• Stored dataset items:
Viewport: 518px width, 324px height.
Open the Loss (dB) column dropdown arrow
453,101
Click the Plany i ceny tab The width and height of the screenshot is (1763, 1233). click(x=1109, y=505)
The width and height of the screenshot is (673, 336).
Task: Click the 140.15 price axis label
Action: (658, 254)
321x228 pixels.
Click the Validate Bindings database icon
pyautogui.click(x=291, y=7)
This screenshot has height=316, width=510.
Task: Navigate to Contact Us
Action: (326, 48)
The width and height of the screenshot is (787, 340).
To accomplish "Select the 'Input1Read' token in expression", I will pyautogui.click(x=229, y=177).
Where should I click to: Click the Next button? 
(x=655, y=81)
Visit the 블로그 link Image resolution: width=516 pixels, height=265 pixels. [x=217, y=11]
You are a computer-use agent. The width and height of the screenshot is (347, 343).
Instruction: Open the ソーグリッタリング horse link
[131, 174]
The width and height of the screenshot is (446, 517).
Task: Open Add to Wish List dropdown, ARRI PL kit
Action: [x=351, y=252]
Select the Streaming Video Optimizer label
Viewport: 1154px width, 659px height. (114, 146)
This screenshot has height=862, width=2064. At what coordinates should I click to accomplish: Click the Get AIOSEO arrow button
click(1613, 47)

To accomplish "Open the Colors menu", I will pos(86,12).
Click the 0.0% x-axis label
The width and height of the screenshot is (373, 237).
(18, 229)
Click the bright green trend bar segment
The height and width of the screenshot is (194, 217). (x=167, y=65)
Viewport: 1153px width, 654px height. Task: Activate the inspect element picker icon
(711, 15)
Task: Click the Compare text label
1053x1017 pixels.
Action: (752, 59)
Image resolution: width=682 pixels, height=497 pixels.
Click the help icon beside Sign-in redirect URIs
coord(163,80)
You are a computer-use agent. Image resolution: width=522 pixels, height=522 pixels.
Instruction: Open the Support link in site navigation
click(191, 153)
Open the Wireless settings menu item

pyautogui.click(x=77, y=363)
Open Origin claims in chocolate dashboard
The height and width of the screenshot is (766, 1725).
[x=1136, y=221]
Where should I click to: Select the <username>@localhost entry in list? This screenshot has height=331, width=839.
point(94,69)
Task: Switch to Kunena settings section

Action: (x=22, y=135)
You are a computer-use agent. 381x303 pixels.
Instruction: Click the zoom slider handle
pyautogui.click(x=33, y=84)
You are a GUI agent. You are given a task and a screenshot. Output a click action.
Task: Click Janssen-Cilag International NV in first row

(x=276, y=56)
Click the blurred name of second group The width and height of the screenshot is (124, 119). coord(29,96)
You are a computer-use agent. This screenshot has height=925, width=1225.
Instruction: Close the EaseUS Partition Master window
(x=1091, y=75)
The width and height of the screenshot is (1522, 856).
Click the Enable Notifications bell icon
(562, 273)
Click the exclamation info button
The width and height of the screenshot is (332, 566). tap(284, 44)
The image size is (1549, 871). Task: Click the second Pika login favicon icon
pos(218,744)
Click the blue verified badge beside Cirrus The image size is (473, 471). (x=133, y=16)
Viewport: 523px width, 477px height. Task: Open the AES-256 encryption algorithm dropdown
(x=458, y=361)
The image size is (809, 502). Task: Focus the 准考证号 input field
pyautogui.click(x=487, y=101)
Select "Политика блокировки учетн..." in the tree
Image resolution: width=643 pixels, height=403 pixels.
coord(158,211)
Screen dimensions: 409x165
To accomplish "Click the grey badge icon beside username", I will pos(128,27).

• Goal of the exercise: Return, word for word, the lines of the data above from the line with "Where should I click to: Select" through the line with "Screen dimensions: 409x165", inclusive.

• Answer to this task:
Where should I click to: Select the <username>@localhost entry in list? This screenshot has height=331, width=839.
point(94,69)
Task: Switch to Kunena settings section

Action: (x=22, y=135)
You are a computer-use agent. 381x303 pixels.
Instruction: Click the zoom slider handle
pyautogui.click(x=33, y=84)
You are a GUI agent. You are given a task and a screenshot. Output a click action.
Task: Click Janssen-Cilag International NV in first row

(x=276, y=56)
Click the blurred name of second group The width and height of the screenshot is (124, 119). coord(29,96)
You are a computer-use agent. This screenshot has height=925, width=1225.
Instruction: Close the EaseUS Partition Master window
(x=1091, y=75)
The width and height of the screenshot is (1522, 856).
Click the Enable Notifications bell icon
(562, 273)
Click the exclamation info button
The width and height of the screenshot is (332, 566). tap(284, 44)
The image size is (1549, 871). Task: Click the second Pika login favicon icon
pos(218,744)
Click the blue verified badge beside Cirrus The image size is (473, 471). (x=133, y=16)
Viewport: 523px width, 477px height. Task: Open the AES-256 encryption algorithm dropdown
(x=458, y=361)
The image size is (809, 502). Task: Focus the 准考证号 input field
pyautogui.click(x=487, y=101)
Select "Политика блокировки учетн..." in the tree
Image resolution: width=643 pixels, height=403 pixels.
coord(158,211)
Screen dimensions: 409x165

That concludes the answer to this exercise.